__Objetivo do exercício__
Transcreva sem nenhuma alteração as linhas que vão da que contém "Switch to the 月K tab" até a última, incluindo as duas. Deixe as imagens de fora da resposta.

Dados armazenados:
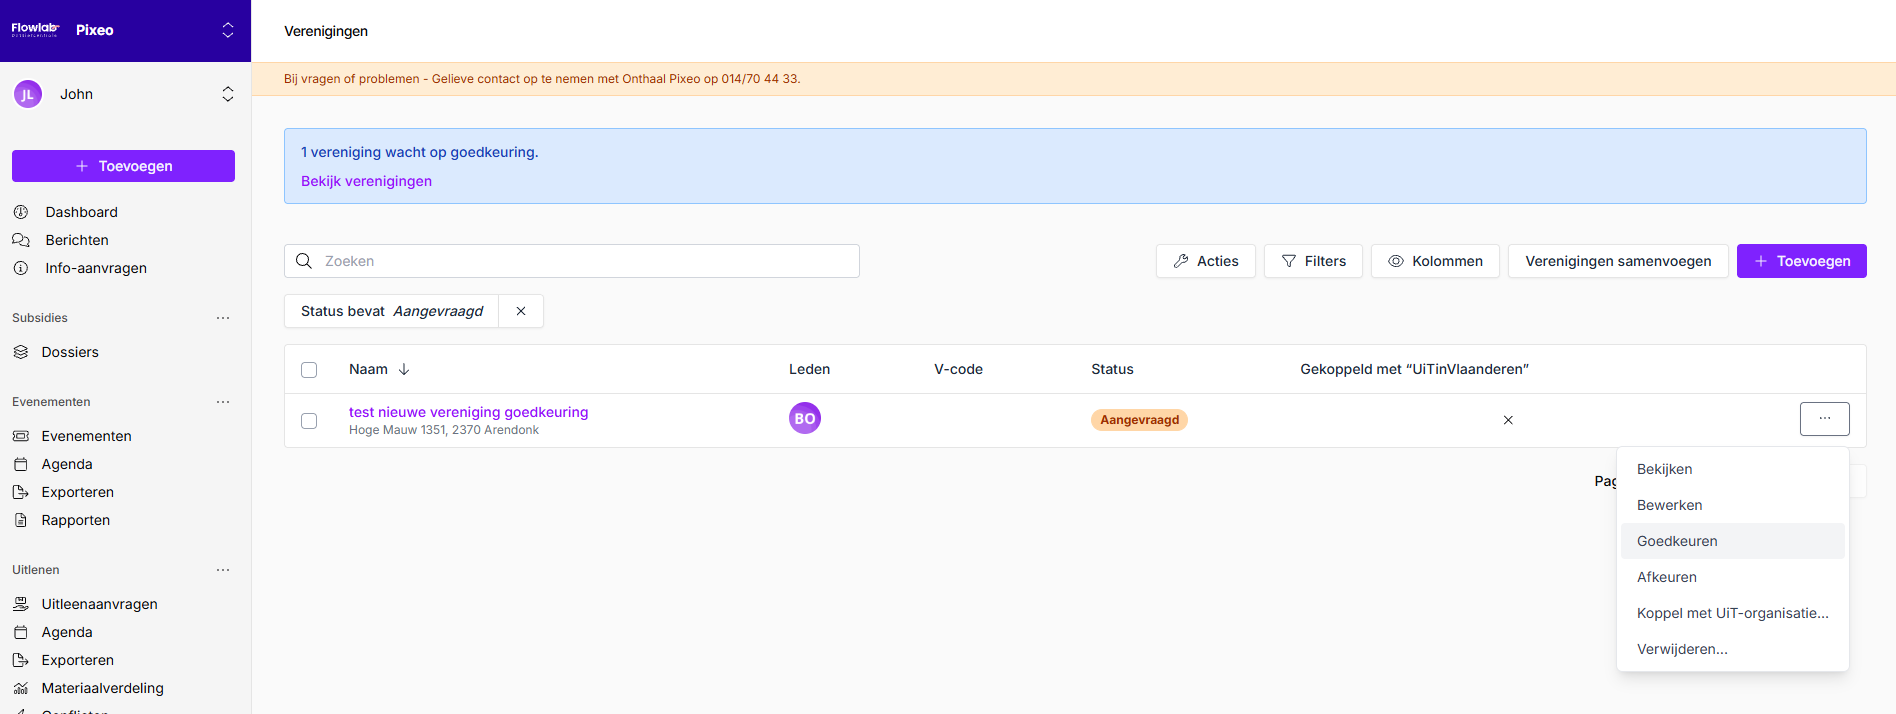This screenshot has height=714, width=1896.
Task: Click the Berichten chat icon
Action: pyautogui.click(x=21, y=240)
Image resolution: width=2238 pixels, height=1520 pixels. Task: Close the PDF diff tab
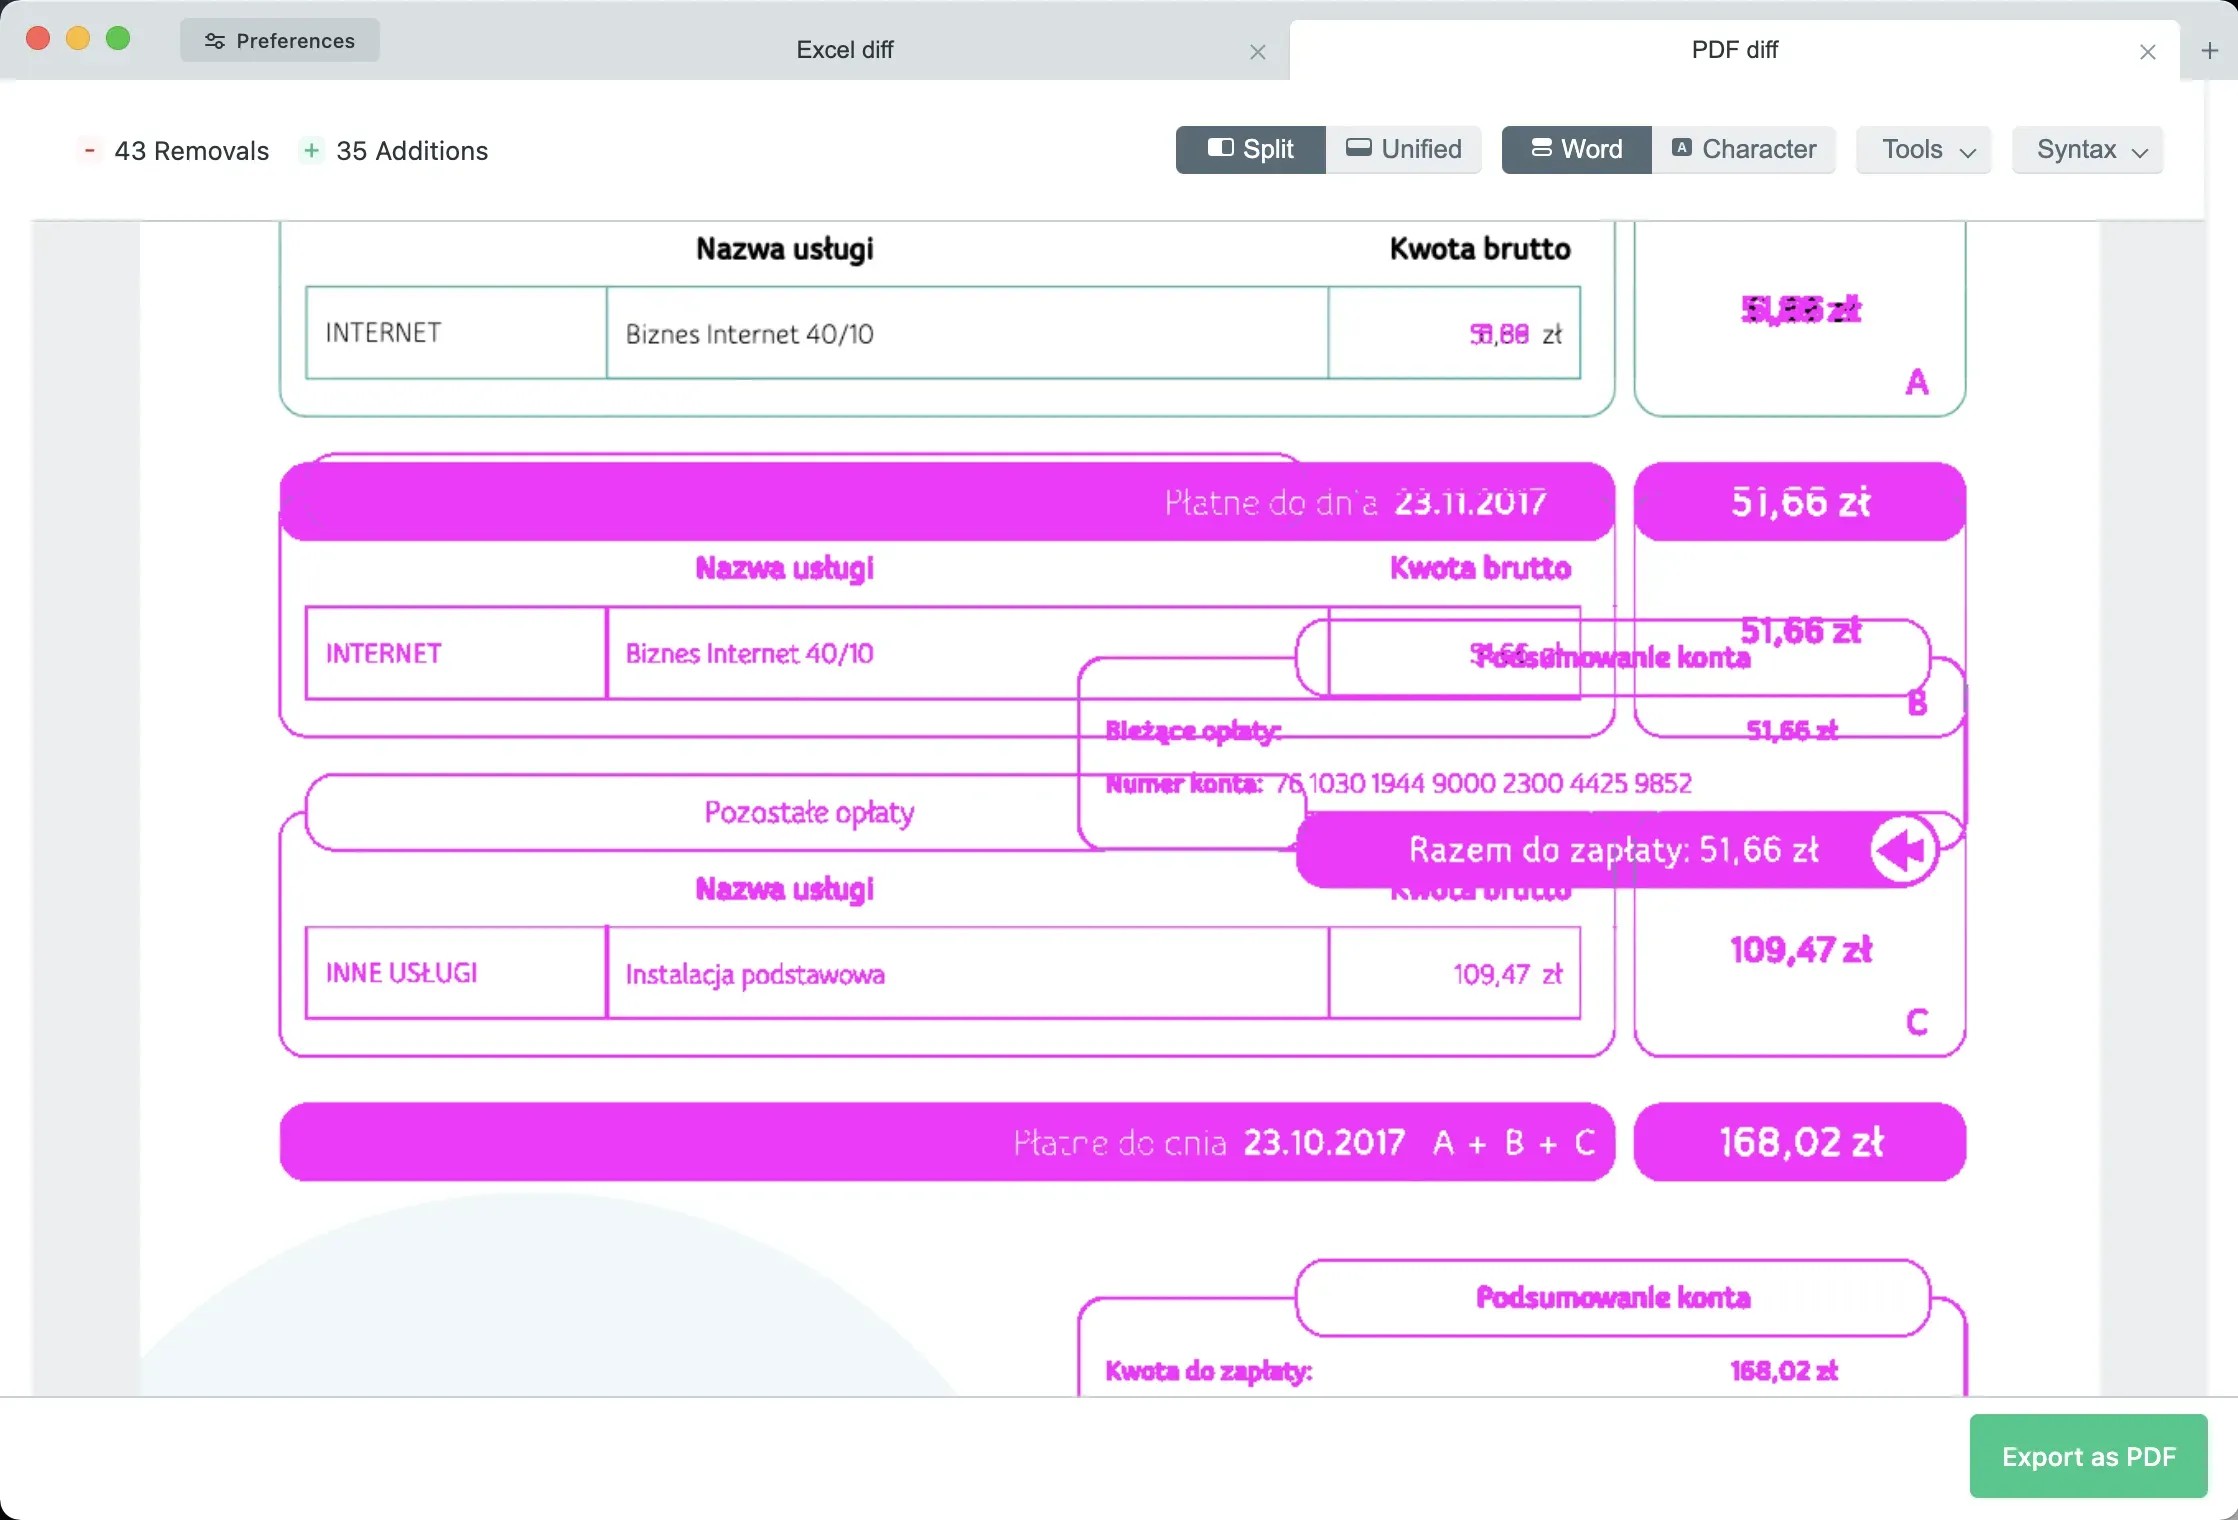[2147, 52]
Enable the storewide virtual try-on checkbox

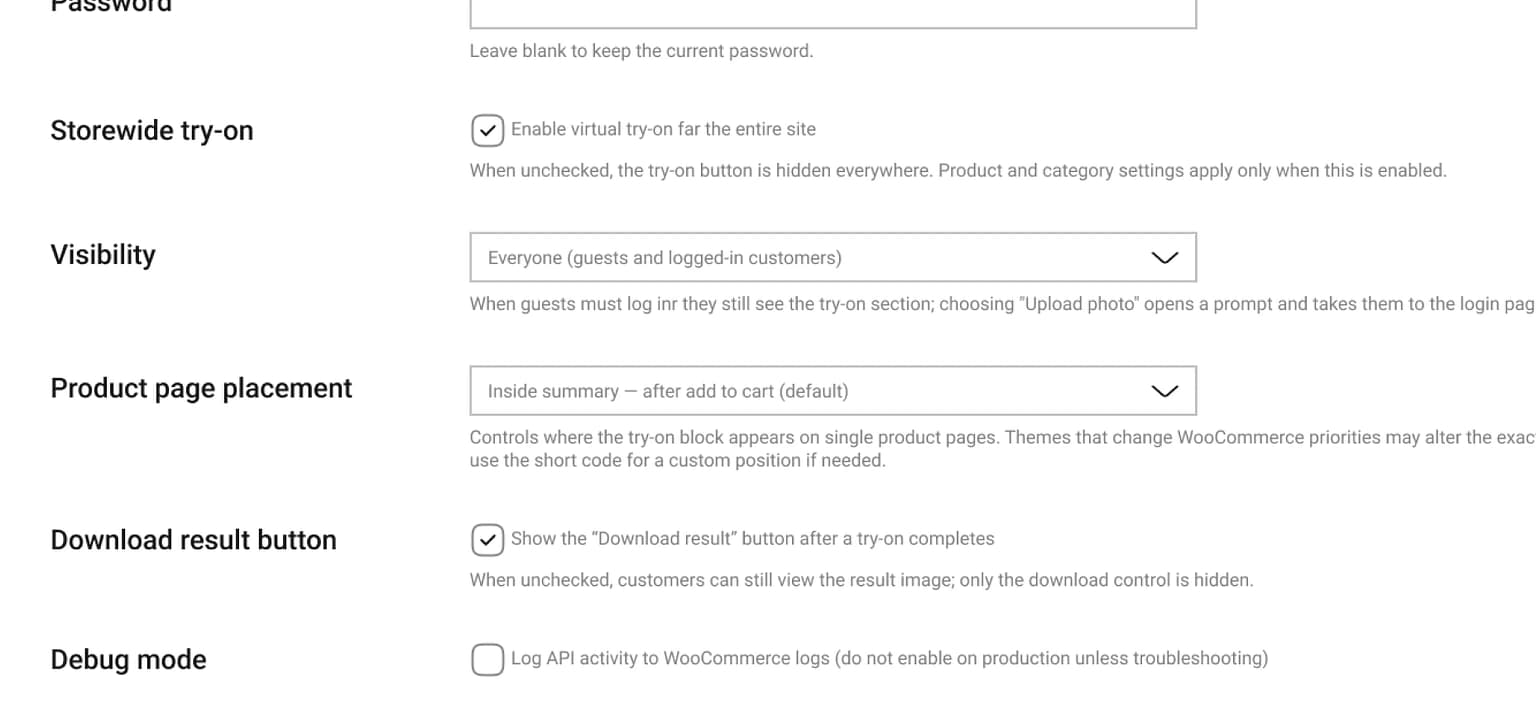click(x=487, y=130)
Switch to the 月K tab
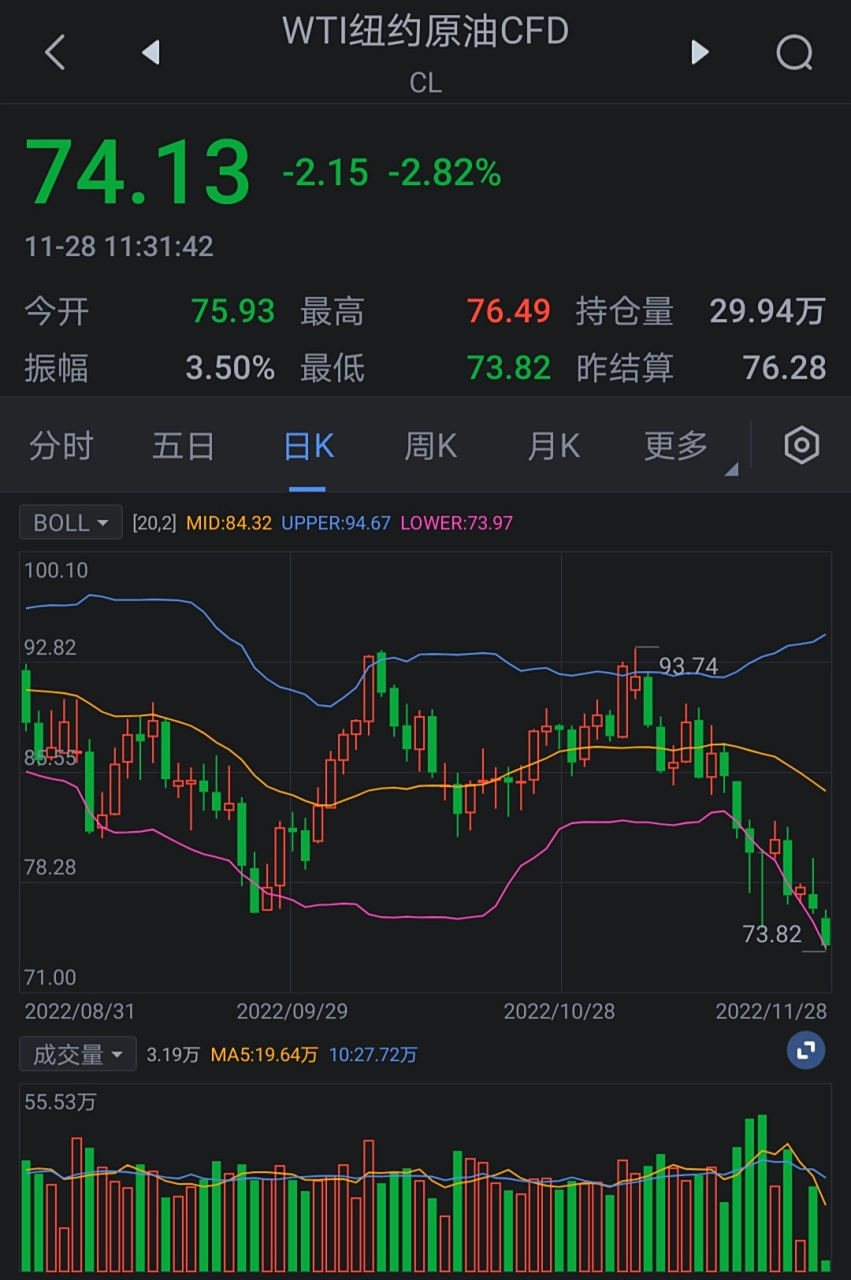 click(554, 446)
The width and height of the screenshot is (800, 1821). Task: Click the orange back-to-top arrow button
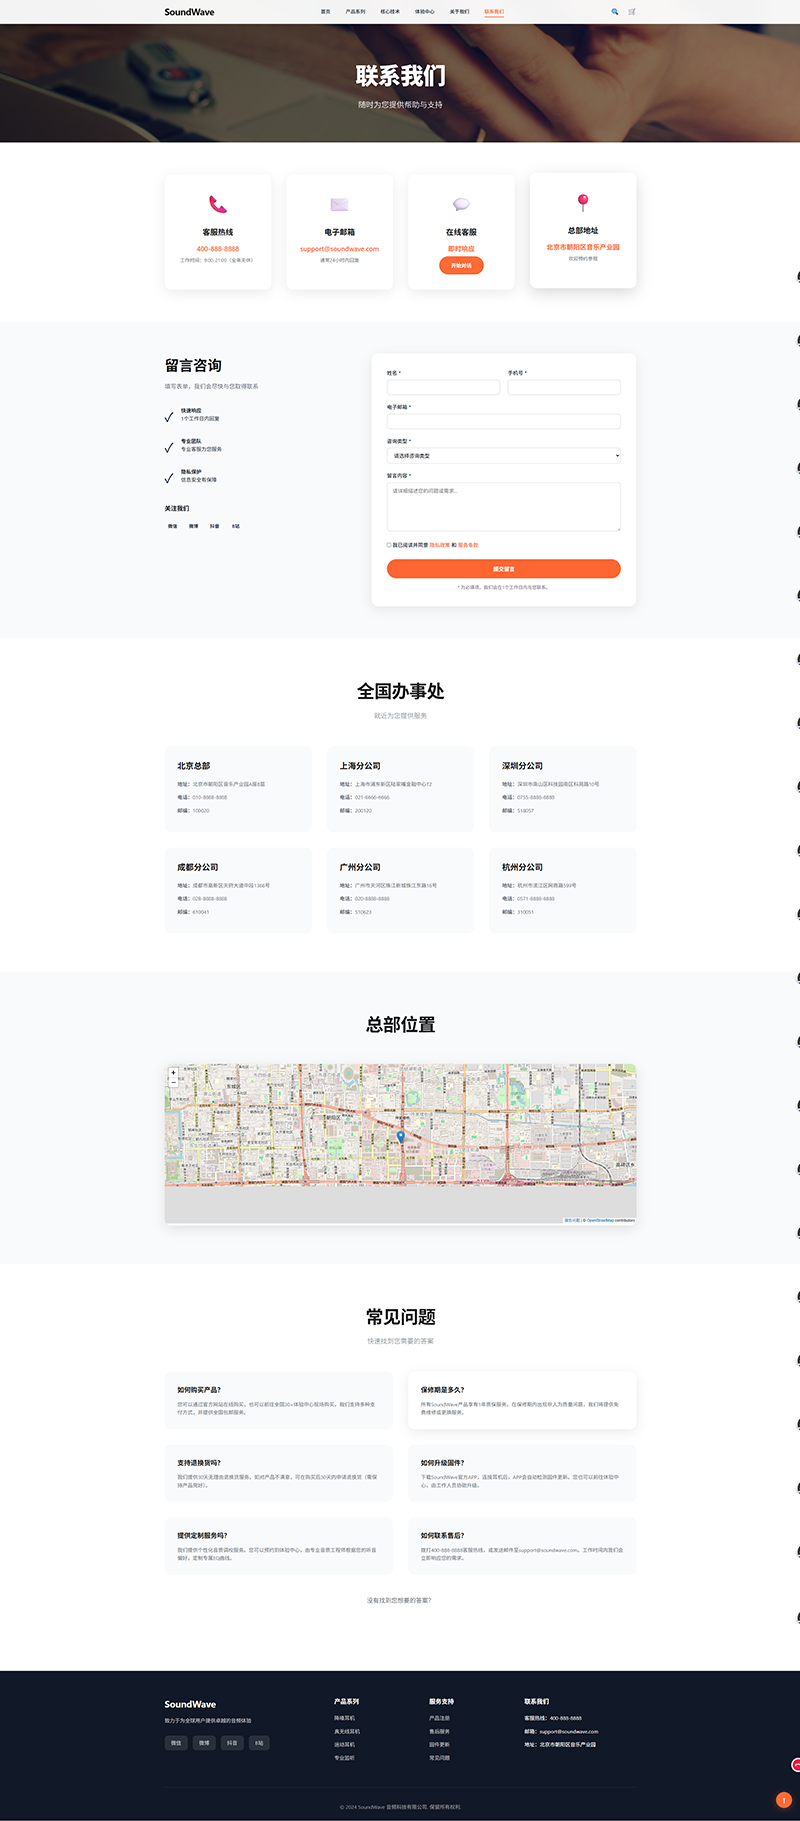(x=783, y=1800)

__Solução da tarefa__
Switch to the 月K tab
 click(554, 446)
The width and height of the screenshot is (800, 1821). Task: Click the orange back-to-top arrow button
(x=783, y=1800)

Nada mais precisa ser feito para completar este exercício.